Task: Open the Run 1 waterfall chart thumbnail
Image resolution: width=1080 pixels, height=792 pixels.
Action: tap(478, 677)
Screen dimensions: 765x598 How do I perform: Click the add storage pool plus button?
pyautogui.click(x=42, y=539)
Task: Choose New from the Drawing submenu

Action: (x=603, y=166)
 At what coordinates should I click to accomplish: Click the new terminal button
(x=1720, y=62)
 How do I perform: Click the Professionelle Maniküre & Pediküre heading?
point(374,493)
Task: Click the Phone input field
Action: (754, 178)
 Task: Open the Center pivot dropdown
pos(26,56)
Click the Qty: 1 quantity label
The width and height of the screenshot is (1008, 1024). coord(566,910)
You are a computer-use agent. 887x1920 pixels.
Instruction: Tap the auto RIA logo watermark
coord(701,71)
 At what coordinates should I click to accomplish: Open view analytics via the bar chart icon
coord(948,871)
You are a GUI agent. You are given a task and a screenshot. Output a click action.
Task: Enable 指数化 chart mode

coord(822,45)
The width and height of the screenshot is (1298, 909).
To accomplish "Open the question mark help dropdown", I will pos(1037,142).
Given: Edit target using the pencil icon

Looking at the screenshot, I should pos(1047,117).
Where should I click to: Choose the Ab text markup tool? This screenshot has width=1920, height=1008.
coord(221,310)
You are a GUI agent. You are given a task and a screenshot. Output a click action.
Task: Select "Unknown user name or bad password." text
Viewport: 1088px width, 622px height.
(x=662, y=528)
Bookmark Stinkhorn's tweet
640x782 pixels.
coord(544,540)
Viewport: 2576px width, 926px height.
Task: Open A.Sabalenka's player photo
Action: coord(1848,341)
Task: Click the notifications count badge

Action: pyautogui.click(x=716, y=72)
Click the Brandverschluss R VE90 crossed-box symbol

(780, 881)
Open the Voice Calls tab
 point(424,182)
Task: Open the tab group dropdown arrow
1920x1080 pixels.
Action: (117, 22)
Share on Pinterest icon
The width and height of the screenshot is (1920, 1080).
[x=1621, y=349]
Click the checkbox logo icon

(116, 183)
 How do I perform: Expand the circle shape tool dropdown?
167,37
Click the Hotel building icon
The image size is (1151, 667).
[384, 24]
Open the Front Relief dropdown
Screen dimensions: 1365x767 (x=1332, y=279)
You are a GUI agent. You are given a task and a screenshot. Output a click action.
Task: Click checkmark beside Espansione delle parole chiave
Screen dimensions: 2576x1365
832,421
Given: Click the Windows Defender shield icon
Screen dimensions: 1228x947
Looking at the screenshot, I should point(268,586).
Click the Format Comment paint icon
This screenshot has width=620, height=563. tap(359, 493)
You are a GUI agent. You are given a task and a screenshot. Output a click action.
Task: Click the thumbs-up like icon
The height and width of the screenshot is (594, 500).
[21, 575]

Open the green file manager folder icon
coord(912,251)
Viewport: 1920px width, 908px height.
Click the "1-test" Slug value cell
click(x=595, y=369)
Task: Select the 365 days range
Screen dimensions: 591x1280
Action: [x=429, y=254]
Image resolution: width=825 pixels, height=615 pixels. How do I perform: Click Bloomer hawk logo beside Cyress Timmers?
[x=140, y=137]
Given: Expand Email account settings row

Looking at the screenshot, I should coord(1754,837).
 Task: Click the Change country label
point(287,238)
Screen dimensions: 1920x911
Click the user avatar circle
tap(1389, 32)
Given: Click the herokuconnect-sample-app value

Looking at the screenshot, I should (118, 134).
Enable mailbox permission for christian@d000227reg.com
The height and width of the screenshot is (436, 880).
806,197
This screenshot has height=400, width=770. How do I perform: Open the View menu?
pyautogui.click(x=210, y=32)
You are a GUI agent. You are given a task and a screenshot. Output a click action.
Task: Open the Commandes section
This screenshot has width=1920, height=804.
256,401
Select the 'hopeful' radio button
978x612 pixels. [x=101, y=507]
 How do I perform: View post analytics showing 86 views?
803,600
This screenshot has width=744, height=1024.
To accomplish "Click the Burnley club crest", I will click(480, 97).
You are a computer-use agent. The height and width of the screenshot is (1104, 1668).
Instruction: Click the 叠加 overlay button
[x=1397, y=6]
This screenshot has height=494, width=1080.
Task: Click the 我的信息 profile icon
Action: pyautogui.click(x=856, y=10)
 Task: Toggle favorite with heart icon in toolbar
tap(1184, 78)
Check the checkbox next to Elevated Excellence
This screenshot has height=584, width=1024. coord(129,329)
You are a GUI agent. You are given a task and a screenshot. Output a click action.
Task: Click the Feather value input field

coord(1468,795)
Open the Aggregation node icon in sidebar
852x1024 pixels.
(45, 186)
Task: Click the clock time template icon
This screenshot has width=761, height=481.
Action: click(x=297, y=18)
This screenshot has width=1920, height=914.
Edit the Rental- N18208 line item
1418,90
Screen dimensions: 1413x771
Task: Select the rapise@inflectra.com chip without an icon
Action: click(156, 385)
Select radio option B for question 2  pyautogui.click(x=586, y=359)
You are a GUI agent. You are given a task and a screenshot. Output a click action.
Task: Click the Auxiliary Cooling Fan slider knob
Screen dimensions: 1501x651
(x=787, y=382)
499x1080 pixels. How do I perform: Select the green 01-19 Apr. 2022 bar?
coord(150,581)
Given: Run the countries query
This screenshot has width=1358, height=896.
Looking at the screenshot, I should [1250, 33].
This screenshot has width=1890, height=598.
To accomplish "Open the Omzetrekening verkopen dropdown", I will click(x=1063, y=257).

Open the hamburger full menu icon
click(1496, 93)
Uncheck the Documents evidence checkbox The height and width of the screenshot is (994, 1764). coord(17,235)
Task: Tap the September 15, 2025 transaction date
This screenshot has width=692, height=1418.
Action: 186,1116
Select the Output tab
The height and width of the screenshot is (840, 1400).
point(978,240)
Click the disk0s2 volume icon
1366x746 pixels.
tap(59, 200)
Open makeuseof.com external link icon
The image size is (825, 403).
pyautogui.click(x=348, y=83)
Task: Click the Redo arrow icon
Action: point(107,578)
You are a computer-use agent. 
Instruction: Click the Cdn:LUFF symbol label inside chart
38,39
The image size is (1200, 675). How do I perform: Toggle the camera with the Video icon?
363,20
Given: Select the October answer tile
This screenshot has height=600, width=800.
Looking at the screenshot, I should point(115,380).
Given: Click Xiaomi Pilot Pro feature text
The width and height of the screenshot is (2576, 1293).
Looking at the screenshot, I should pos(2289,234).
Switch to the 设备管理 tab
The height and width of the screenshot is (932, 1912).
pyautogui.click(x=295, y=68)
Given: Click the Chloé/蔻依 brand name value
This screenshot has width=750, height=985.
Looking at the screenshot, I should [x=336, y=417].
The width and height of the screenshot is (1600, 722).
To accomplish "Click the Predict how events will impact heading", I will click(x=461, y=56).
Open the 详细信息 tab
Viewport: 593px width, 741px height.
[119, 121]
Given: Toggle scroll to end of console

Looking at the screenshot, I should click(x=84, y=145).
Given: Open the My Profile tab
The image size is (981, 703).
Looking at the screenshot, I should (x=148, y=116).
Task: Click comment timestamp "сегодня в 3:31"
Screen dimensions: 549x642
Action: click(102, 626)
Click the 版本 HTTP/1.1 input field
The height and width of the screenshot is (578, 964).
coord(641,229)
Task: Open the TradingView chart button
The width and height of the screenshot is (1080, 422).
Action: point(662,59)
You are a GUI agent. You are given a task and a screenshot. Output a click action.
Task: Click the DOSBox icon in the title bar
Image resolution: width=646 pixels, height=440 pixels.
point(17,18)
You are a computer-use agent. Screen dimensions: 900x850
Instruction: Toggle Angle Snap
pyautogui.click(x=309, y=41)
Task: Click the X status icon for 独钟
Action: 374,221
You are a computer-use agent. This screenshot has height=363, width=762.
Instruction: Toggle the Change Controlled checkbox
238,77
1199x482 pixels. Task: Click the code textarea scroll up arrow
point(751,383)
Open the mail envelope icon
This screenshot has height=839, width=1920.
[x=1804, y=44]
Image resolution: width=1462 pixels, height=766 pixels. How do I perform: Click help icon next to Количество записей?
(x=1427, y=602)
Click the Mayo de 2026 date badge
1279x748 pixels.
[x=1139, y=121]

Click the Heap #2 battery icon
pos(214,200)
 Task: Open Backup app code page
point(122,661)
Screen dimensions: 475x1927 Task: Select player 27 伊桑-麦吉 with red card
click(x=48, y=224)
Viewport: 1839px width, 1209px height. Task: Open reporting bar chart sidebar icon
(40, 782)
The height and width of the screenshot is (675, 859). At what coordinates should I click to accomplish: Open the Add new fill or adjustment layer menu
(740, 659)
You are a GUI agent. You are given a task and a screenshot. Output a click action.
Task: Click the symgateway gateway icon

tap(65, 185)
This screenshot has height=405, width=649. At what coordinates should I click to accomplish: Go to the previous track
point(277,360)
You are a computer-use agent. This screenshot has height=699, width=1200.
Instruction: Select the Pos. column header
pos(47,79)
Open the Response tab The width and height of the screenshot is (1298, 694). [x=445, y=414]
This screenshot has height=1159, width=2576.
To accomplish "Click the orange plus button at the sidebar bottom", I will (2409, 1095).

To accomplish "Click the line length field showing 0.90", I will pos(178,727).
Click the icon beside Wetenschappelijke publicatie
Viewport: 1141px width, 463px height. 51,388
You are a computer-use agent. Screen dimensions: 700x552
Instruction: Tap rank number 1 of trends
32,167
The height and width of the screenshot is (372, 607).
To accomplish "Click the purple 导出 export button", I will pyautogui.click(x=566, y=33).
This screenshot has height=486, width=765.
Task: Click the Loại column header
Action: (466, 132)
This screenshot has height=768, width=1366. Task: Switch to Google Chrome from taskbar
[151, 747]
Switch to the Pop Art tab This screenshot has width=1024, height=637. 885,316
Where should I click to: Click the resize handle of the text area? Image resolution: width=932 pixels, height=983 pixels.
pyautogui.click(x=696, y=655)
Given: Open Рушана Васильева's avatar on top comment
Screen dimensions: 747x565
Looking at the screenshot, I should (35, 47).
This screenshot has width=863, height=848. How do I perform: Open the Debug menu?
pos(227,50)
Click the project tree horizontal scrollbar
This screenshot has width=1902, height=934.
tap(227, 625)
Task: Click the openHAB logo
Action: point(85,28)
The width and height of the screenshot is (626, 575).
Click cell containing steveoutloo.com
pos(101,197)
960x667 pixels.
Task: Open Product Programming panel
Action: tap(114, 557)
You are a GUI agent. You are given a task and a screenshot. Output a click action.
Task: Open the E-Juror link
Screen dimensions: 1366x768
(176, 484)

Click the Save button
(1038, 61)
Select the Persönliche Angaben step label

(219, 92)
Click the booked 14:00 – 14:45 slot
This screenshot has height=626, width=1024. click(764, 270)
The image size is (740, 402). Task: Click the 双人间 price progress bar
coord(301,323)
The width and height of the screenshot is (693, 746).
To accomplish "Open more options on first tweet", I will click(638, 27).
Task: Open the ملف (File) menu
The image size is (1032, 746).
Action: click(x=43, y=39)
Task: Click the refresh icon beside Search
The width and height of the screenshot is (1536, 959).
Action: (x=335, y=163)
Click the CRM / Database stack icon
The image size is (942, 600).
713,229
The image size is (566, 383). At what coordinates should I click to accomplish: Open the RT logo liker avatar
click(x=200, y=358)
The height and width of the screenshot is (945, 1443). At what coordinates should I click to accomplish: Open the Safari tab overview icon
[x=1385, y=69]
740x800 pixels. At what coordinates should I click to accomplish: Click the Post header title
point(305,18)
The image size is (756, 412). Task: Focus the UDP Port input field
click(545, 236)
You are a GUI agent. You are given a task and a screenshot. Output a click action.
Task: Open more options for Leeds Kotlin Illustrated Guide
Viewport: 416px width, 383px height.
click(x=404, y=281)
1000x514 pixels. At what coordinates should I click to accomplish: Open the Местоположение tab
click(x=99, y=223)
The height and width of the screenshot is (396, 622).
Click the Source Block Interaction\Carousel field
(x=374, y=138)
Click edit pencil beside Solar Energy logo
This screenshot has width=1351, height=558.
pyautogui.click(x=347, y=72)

★ ★ ★ ★ ★ ★ ★

EXERCISE OBJECTIVE: If a line in the entries above contains "options", report it.

SOLUTION FOR THIS TASK:
To accomplish "Open more options on first tweet", I will click(638, 27).
Task: Open more options for Leeds Kotlin Illustrated Guide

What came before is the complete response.